Dismiss Notice
Join Physics Forums Today!
The friendliest, high quality science and math community on the planet! Everyone who loves science is here!

Homework Help: Need help with a couple of BVP's.

  1. Oct 24, 2006 #1
    I've got a couple of BVP's I'm working on that are giving me some problems. First, I'm asked to solve the 1-D Heat Equation:

    [tex]k \frac{\partial^2 u}{\partial x^2} = \frac{\partial u}{\partial t}[/tex]

    in a thin rod of length L subject to the following:

    BC1) u(0, t) = 0
    BC2) u(L, t) = 0
    IC) 2 different problems. For the first, [itex]u(x,0) = 1 - 2 cos(\frac{9 \pi x}{L})[/itex]. For the second, [itex]u(x,0) = 3 cos(\frac{9 \pi x}{2 L})[/itex].

PROVIDED INFORMATION -
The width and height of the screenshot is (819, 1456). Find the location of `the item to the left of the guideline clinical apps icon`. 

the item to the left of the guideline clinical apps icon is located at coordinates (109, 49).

...

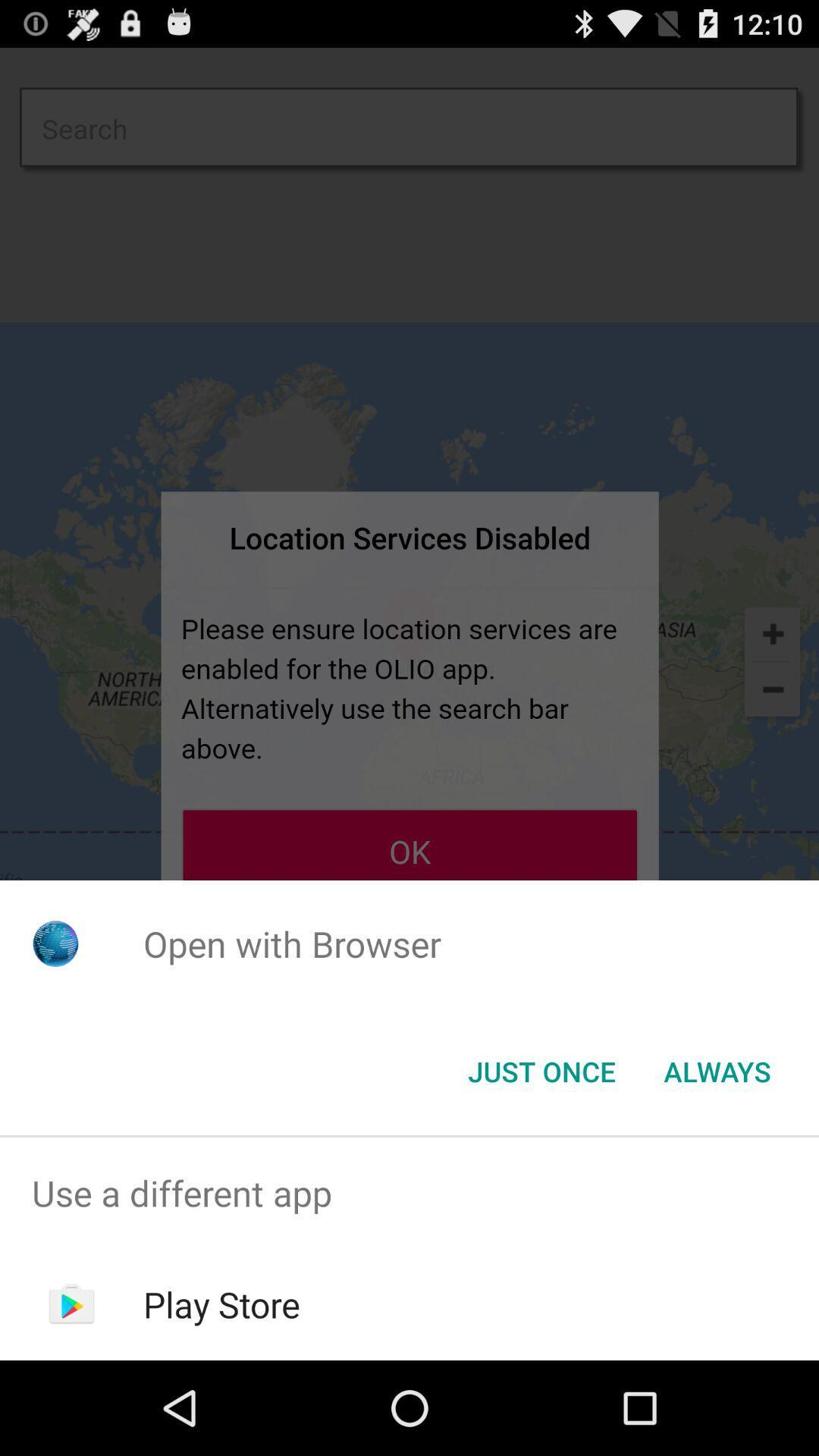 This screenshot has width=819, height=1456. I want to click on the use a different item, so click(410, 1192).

PROBLEMS TO SOLVE -
1) In the forum thread, which equation is the poster asked to solve first?
2) Reproduce the forum thread from "The friendliest, high" to "couple of BVP's.", swapping "planet" for "web".

SOLUTIONS BY TASK -
1) The 1-D Heat Equation.

2)
The friendliest, high quality science and math community on the web! Everyone who loves science is here!

Homework Help: Need help with a couple of BVP's.